Turned Around
I’ve related the story before about growing up Roman Catholic, and eventually drifting away from that over the understanding that Satan wasn’t real. One of the side effects of coming to the conclusion that supernatural Evil wasn’t real was questioning its more mundane counterpart, and an arrival at an agreement with Socrates’ belief that no person, knowing good, willingly does evil. And that brings us to this:
I don’t believe that people who understand justice willingly turn a blind eye to injustice, either. And so for me, aphorisms like this encourage people to see themselves as unsafe in situations in which there are differing definitions, or understandings, of justice and injustice, because underlying this is are a number of assumptions. And because this is a two-sentence aphorism, rather than a detailed philosophical examination of theories of justice, there isn't room to surface those assumptions.
But even if we take a very simple definition from the Stanford Encyclopedia of Philosophy and consider justice to be “what we owe to each other,” it’s not a given that every person has the same understanding of what every other person is owed, and who owes them. Or, perhaps more importantly, whose claims to being owed something come first. For instance, what does it mean to tolerate misconduct, for instance? When I was a freshman in college, it was understood that being a football player came with certain privileges... like the ability to strike another student without being expelled. Looking back on that earlier post, I realize that I said that the player was never disciplined... but I don’t know that they weren’t, simply that it had been communicated to the student body as a whole that assault was grounds for expulsion, and the football player wasn’t expelled. Was this the college “turning a blind eye to injustice,” or deciding that it owed someone else more than it owed the student who the football player had struck? With the benefit of several decades of hindsight, I’ve come to suspect the latter. And the problem with the school, therefore, isn’t that it failed to live up to it’s conception of justice, it’s that the idea of justice it presented to the students was simplified to the point of being inaccurate.
And this is, in part, I suspect, due to not wanting to openly deal with the disagreements over the definitions that it would have caused. Because it’s easy for people do decide that a school should prioritize the rights of the general student body over the football program; making the case that the school’s dependence on that program should be allowed to manifest itself as an openly different set of rules is more difficult. And I suspect that the school didn't see anything unjust in avoiding that disagreement.
I will stand by by understanding that the school felt that it owed someone else more than it owed the student that the football player had assaulted, although I realize the disadvantage I place myself at in not being able to offer any sort of informed opinion of who that other party might be. This is the danger in taking what may look like a cut-and-dried case of injustice, and arguing that there’s more to it than meets the eye.
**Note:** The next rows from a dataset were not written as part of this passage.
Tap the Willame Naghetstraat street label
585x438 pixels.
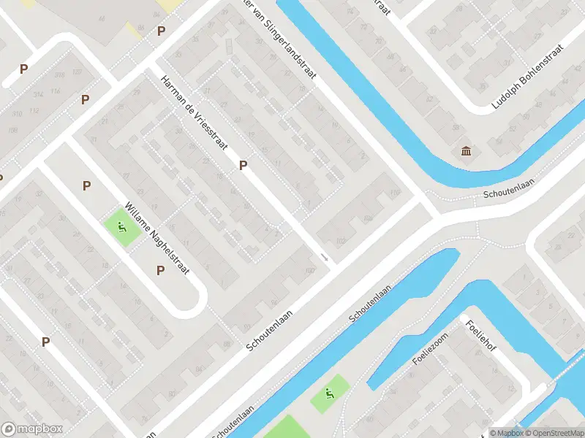158,237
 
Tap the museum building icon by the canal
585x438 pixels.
466,151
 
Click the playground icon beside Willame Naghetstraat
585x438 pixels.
122,227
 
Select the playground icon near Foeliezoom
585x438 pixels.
330,394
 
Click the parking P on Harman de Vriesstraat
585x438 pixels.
243,166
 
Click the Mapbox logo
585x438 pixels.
32,429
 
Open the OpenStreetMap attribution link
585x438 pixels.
549,432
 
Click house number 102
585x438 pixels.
340,242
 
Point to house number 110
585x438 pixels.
395,193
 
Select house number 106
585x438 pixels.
368,218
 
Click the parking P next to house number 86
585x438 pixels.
45,341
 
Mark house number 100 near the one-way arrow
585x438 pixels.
310,271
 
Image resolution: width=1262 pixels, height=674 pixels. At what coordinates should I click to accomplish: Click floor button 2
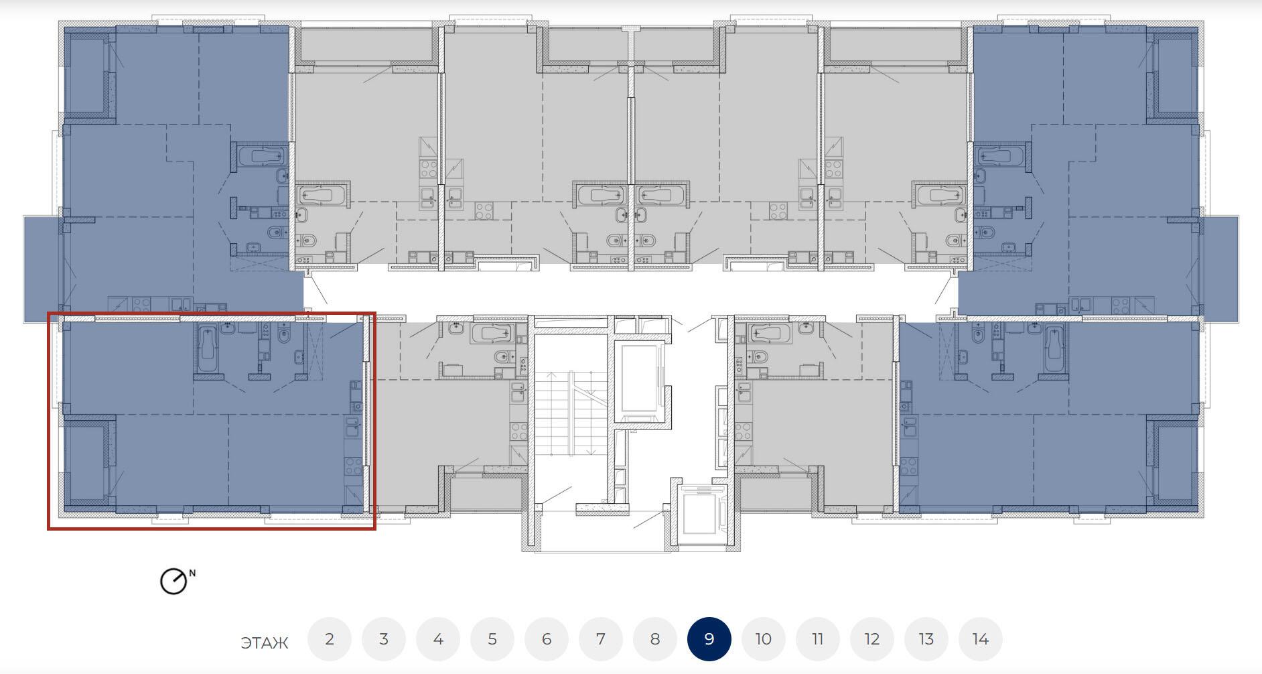pos(329,639)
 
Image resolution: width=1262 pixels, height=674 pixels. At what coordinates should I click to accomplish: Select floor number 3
pos(383,639)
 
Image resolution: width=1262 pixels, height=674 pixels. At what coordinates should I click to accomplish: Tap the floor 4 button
pos(437,639)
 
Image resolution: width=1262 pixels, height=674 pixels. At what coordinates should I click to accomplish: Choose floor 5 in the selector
pos(492,639)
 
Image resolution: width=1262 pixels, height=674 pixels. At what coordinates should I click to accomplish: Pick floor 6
pos(546,639)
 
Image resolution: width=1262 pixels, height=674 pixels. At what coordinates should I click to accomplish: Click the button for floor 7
pos(600,639)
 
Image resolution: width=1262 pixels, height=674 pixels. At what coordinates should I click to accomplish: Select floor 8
pos(654,639)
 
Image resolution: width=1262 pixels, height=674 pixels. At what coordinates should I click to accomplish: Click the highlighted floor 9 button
pos(709,639)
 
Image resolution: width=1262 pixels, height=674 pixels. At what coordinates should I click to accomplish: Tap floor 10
pos(763,639)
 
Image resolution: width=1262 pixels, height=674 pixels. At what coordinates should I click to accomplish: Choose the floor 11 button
pos(817,639)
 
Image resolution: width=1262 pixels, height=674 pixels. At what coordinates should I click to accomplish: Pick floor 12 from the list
pos(871,639)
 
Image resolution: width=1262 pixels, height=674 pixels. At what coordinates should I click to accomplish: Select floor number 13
pos(926,639)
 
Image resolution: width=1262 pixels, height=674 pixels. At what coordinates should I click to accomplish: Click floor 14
pos(980,639)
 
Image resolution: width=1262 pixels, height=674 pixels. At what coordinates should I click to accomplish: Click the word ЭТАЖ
pos(264,643)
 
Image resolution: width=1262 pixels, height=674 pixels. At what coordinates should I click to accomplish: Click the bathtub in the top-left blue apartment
pos(259,156)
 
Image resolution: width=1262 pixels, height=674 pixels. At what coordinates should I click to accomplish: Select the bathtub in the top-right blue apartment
pos(1001,156)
But still, I make the case that the school did not willingly ignore its obligation to the students as a whole; instead, its obligations were structured in such a way that maintaining the football team was the most important consideration that it faced from that incident.
But since safety is also a concern here, that should be addressed. I left after that freshman year, not over the school’s revealed preference for the football program over other considerations, but because I felt that the academics were garbage, and if I was going to have to suffer through three more years of education, it may as well have been a decent one. For me, it wasn’t a matter of justice; it was that, even on a scholarship, the place didn’t seem to be worth the money.
But I would say that students would be correct in feeling unsafe about the school’s behavior. Not because the school was willing to ignore open injustice, but because it wasn’t willing (or able) to be open and honest about what its understanding of justice actually was. And so to return to the graphic, safety shouldn’t depend on aligned definitions of injustice, but it does depend on known definitions of injustice. It’s like due process of law in a legal setting. A person who goes into a situation with the understanding that their lived experience of an event is going to carry the most weight is unsafe, because their misconception of the hierarchy of obligations will lead them astray.
And in this, the habit of conflict avoidance that “obvious” instances of injustice tend to create works against society as a whole. Concealing, rather than owning, differences with the mainstream over what people are owed creates active misunderstandings of what people should expect. And that is where the danger lies, even though it’s often not what people are told to be on the lookout for. To go back to my college example, the student was let down, not by the school tolerating misconduct, but by not being clear on what constituted misconduct, and that it differed for different students, in the first place. That knowledge would have allowed her, and all of us, really, to make more informed choices concerning education.
P.S.: I never found out if the student who had been assaulted went to the police and sought a legal remedy against the player who struck her. If she did, nothing came of it, for one reason or another.